Solution First we graph the function \(f\). On the interval \([0,5]\), the graph of \(f\) intersects the \(x\)-axis at \(x=2\). As shown in Figure 7, \(f(x)\leq 0\) on the interval \([0, 2]\), and \(f(x)\geq 0\) on the interval \([2,5]\). So, the area \(A\) is the sum of the areas \(A_{1}\) and \(A_{2},\) where \begin{eqnarray*} A_{1} &=&\int_{0}^{2}\left[ ~0-f(x) \right] ~{\it dx}=\int_{0}^{2}-~ ( x^{2}-4) ~{\it dx}=\left[ -\dfrac{x^{3}}{3}+4x\right] _{0}^{2}=- \dfrac{8}{3}+8=\dfrac{16}{3} \\[4pt] A_{2} &=&\int_{2}^{5}f(x) ~{\it dx}=\int_{2}^{5}( x^{2}-4) ~{\it dx}=\left[ \dfrac{x^{3}}{3}-4x\right] _{2}^{5}=\left( \dfrac{125}{3} -20\right) -\left( \dfrac{8}{3}-8\right)\\[4pt] &=&\dfrac{81}{3}=27 \end{eqnarray*}
The area \(A\) we seek is \(A=A_{1}+A_{2}=\dfrac{16}{3}+\dfrac{81}{3}=\dfrac{97}{3}\) square units.
Problem 11.
In the previous examples, we found the area by partitioning the \(x\)-axis. Sometimes it is necessary to partition the \(y\)-axis. Look at Figure 8. We seek the area \(A\) of the region enclosed by the graphs and the horizontal lines \(y=c\) and \(y=d\).
The graphs that form the left and right borders of the region are not the graphs of functions (they fail the Vertical-line Test). Approximating \(A\) by partitioning the \(x\)-axis is not practical. However, both graphs in Figure 8 can be represented as functions of \(y\) since each satisfies the Horizontal-line Test.
A set of points in the \(xy\)-plane is the graph of a function of the form \(x=f(y)\) if and only if every horizontal line intersects the graph in at most one point.

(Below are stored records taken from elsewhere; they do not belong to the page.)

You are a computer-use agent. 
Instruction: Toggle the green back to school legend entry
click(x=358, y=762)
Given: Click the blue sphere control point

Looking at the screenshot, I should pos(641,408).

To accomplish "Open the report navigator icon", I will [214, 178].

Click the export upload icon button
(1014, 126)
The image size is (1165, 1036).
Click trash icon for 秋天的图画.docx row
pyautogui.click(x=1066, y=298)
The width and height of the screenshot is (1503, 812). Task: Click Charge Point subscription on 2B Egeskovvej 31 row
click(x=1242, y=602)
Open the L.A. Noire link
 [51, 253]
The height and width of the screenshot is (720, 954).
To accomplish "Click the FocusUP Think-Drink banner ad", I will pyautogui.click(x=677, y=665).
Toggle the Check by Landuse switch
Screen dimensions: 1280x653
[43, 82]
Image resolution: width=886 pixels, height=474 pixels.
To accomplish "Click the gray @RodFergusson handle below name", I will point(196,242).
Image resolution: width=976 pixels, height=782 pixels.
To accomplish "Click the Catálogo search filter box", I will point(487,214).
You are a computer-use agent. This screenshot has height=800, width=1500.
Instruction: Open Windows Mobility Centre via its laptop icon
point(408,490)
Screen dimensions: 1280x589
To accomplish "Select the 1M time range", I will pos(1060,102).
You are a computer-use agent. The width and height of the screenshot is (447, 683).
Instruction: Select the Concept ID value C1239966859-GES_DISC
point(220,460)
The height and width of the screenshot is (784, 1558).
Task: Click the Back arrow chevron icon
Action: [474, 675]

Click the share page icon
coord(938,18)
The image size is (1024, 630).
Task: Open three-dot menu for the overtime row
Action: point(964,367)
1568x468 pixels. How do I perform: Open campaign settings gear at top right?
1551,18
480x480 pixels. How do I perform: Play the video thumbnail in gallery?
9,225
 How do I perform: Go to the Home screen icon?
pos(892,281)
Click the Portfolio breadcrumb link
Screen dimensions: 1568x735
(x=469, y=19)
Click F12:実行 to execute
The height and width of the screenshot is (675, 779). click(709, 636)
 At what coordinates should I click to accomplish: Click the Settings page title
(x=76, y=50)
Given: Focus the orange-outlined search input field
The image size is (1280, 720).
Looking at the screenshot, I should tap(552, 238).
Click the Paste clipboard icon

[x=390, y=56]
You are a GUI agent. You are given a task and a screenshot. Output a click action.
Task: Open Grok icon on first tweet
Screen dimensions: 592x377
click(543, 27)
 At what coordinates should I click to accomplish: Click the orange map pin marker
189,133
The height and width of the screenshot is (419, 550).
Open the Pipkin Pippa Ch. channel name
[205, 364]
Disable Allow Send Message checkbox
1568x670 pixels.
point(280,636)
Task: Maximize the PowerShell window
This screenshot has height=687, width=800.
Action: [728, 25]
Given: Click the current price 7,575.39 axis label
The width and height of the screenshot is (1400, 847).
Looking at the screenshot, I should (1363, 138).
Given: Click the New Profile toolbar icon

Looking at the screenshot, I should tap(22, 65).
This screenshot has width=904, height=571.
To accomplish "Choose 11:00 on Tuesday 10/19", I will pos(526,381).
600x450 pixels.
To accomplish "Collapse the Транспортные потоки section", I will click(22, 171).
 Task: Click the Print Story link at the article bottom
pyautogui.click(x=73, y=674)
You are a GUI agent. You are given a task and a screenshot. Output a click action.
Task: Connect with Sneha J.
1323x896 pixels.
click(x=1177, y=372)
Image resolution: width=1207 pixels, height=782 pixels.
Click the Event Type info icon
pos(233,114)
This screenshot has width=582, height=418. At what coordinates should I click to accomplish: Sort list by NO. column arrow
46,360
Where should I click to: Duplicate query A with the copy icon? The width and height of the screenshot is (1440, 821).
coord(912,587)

The graphs in Figure 9 satisfy the Horizontal-line Test, so each is a function of \(y\). In Figure 9, the graphs are labeled \(x=g(y)\) and \(x=f(y),\) where \(x=g(y)\) is the horizontal distance from the \(y\)-axis to \(g(y)\), and \(x=f(y)\) is the horizontal distance from the \(y\)-axis to \(f(y)\). Since the graph of \(f\) lies to the right of the graph of \(g\), we know \(f(y)\geq g(y)\).
Now to find the area \(A\) of the region enclosed by the two graphs and the horizontal lines \(y=c\) and \(y=d\), we partition the interval \([c,d]\) on the \(y\)-axis into \(n\) subintervals: \[ [ y_{0}, y_{1}] , [ y_{1},y_{2}] , \ldots , [ y_{i-1}, y_{i}] , \ldots , [ y_{n-1}, y_{n}]\qquad y_{0}=c\quad y_{n}=d \]
each of width \(\Delta y=\dfrac{d-c}{n}\). For each \(i, i=1,2,\ldots n\), we select a number \(v_{i}\) in the subinterval \([y_{i-1}, y_{i}]\). Then we construct \(n\) rectangles, each of height \(\Delta y\) and width \(f(v_{i}) -g(v_{i})\). The area of the \(i\)th rectangle is \([f(v_{i}) -g(v_{i})] \Delta y\).
The sum of the areas of the \(n\) rectangles, \(\sum\limits_{i=1}^{n}[f(v_{i})-g(v_{i})] \Delta y\), approximates the area \(A\) we seek. As the number of subintervals increases, the approximation to the area improves, and \begin{equation*} A=\lim\limits_{n\rightarrow \infty }\sum\limits_{i=1}^{n}[f(v_{i})-g(v_{i})]~\Delta y \end{equation*}
409
The approximating sums are Riemann sums, so if \(f\) and \(g\) are continuous on the interval \([c,d]\), then the limit is a definite integral and \[ A=\int_{c}^{d}[f(y)-g(y)]~{\it dy} \]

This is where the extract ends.